Conditional eQTL Analyses
In order to isolate each conditionally independent cis-eQTL association, we carried out a series of “all-but-one” conditional analyses, implemented within MatrixEQTL,21 for each gene possessing more than one independent eQTL. As these conditional eQTL signals were to be used to test for co-localization with the SCZ GWAS signals, we limited these analyses to those genes (346 in total) with eQTL overlapping GWAS loci. For each of these genes, we conducted an all-but-one analysis for each independent eQTL by regressing the given gene’s expression data on the dosage data, including all of the other independent eQTL for that gene as covariates in addition to diagnosis and five ancestry components. For example, three conditional analyses would be conducted for a gene with three independent eQTL: one analysis conditioning on the secondary and tertiary eQTL, one analysis conditioning on the primary and tertiary, and one analysis conditioning on the primary and secondary.

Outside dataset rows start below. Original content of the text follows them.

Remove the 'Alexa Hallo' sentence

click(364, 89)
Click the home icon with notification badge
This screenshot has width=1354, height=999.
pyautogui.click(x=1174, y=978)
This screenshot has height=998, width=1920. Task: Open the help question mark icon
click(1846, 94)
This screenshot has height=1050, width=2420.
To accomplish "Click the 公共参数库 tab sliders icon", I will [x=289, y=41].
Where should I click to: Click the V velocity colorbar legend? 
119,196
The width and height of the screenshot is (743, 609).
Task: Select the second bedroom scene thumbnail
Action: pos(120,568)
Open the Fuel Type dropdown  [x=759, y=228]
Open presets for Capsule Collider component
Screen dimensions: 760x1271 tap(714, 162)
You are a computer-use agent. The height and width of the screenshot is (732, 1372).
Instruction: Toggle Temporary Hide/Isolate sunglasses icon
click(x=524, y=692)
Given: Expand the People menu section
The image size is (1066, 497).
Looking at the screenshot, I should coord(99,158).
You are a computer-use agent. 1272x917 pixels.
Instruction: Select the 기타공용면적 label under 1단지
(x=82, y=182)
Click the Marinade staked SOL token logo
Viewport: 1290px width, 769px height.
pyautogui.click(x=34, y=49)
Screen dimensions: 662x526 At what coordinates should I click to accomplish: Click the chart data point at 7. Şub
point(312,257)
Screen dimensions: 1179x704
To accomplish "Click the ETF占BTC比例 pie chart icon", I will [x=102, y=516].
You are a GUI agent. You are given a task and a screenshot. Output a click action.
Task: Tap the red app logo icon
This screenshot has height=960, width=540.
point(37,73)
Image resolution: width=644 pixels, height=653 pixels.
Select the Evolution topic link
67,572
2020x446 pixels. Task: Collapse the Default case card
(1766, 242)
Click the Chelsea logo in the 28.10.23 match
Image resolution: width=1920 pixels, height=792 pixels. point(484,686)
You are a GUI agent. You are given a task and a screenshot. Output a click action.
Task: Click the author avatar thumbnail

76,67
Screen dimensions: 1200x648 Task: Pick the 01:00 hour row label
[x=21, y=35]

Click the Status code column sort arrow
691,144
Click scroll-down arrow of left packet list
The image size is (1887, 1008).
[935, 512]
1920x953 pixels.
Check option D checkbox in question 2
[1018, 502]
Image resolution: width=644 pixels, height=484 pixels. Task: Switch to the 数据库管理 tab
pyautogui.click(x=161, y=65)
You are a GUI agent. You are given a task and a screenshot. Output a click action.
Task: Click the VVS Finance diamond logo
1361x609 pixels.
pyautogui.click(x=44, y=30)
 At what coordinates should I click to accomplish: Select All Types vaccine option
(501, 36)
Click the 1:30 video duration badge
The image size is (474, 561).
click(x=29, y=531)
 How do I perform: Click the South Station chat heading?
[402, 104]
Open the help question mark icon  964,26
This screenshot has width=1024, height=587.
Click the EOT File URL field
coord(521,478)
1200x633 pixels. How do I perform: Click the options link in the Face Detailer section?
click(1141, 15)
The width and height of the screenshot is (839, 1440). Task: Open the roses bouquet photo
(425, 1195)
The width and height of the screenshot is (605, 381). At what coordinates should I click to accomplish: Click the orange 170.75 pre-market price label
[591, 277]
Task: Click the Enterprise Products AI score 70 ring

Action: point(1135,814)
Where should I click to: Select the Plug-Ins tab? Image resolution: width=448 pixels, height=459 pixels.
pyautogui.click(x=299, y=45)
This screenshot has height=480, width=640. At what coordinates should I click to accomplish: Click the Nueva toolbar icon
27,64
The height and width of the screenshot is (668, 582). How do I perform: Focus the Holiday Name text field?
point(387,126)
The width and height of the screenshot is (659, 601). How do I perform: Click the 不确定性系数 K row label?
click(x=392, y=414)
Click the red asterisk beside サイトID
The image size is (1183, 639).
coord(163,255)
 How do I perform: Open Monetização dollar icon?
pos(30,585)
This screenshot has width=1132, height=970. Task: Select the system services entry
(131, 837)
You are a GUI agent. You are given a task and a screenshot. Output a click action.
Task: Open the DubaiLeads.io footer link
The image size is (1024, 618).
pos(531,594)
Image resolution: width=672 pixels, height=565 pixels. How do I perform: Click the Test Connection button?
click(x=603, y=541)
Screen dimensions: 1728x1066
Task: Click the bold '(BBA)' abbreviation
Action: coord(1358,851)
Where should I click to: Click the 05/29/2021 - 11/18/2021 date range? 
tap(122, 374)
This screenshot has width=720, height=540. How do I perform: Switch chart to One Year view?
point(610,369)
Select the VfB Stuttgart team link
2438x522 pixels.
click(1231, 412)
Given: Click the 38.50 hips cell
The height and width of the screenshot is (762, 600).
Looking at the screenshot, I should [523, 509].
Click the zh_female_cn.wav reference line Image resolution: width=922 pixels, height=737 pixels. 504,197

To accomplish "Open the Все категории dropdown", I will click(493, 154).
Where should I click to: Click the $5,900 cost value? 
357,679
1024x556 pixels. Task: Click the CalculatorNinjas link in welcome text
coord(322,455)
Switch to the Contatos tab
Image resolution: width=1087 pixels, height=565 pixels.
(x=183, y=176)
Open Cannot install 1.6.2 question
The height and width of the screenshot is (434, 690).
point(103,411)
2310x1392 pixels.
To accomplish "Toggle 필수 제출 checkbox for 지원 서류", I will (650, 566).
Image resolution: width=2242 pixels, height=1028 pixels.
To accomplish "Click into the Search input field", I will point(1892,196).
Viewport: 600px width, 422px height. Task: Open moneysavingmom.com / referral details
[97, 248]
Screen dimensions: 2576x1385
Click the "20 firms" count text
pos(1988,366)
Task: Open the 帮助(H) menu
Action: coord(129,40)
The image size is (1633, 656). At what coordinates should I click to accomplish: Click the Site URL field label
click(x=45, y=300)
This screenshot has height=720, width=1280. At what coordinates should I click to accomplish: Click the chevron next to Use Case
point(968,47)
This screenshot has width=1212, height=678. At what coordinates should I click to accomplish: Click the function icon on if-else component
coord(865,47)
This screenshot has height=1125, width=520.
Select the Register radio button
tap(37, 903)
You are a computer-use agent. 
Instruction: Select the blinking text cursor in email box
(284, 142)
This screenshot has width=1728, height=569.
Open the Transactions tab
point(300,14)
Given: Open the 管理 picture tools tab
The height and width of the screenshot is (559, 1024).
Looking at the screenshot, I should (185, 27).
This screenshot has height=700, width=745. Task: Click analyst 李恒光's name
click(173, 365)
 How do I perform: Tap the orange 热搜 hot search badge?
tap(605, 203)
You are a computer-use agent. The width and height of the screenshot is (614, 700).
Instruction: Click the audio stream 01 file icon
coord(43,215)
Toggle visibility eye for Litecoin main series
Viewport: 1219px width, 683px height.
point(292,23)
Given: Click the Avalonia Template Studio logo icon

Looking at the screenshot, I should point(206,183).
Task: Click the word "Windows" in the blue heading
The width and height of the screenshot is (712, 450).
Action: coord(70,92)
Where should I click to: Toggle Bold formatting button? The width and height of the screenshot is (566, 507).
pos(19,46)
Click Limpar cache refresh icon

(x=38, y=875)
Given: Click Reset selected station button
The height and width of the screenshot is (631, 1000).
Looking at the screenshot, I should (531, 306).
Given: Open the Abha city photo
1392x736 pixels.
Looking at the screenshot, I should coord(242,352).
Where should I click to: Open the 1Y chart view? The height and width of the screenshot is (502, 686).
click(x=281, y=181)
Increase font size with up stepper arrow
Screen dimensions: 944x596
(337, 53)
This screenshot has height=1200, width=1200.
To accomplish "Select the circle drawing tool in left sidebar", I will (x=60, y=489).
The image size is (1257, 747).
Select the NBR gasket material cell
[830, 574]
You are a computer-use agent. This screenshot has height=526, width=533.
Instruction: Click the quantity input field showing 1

In this manner we generated summary statistics for each independent eQTL in isolation, conditional on all of the other independent eQTL for that gene.

Co-localization Analyses
For our co-localization analyses, we used summary statistics and genomic intervals from the 2014 Psychiatric Genomics Consortium (PGC) SCZ GWAS.35 We included 217 loci at a p value threshold of 1 × 10−6 (excluding the MHC locus), defined these loci by their LD r2 ≥ 0.6 with the lead SNP, and then merged overlapping loci. GWAS and eQTL signatures were qualitatively compared using p value-p value (P-P) plots, rendered in R, and LocusZoom36 plots.
Multiple methods that aim to identify GWAS-eQTL co-localized loci are currently available.37, 38, 39, 40, 41, 42 We chose to further develop coloc39 for our co-localization analyses for several reasons: (1) it uses data from all SNPs within a locus; (2) it avoids the computational burden or approximate results of Bayesian inferential methods for causal variants,41, 42 which rely on reference panel estimates of linkage disequilibrium (LD); and (3) and it has been widely used43, 44, 45 including in direct comparisons of GWAS-eQTL co-localization methods.42, 46 We tested for co-localization using an updated version of coloc39 R functions, which we name coloc2 (see Web Resources), and incorporated several improvements to the method. First, coloc2 pre-processes data by aligning eQTL and GWAS summary statistics for each eQTL cis-region. Second, the coloc2 model optionally incorporates changes implemented in gwas-pw.43 Briefly, we implemented likelihood estimation of mixture proportions of five hypotheses (H0, no association; H1, GWAS association only; H2, eQTL association only; H3, both but not co-localized; and H4, both and co-localized) from genome-wide data. Coloc2 uses these proportions as priors (or optionally, coloc default or user-specified priors) in the empirical Bayesian calculation of the posterior probability of co-localization for each locus (eQTL cis-region). Coloc2 averages per-SNP Wakefield asymptotic Bayes factors (WABF)47 across three different values for the WABF prior variance term, 0.01, 0.1, and 0.5, and provides options for specifying phenotypic variance, estimating it from case-control proportions or estimating it from the data.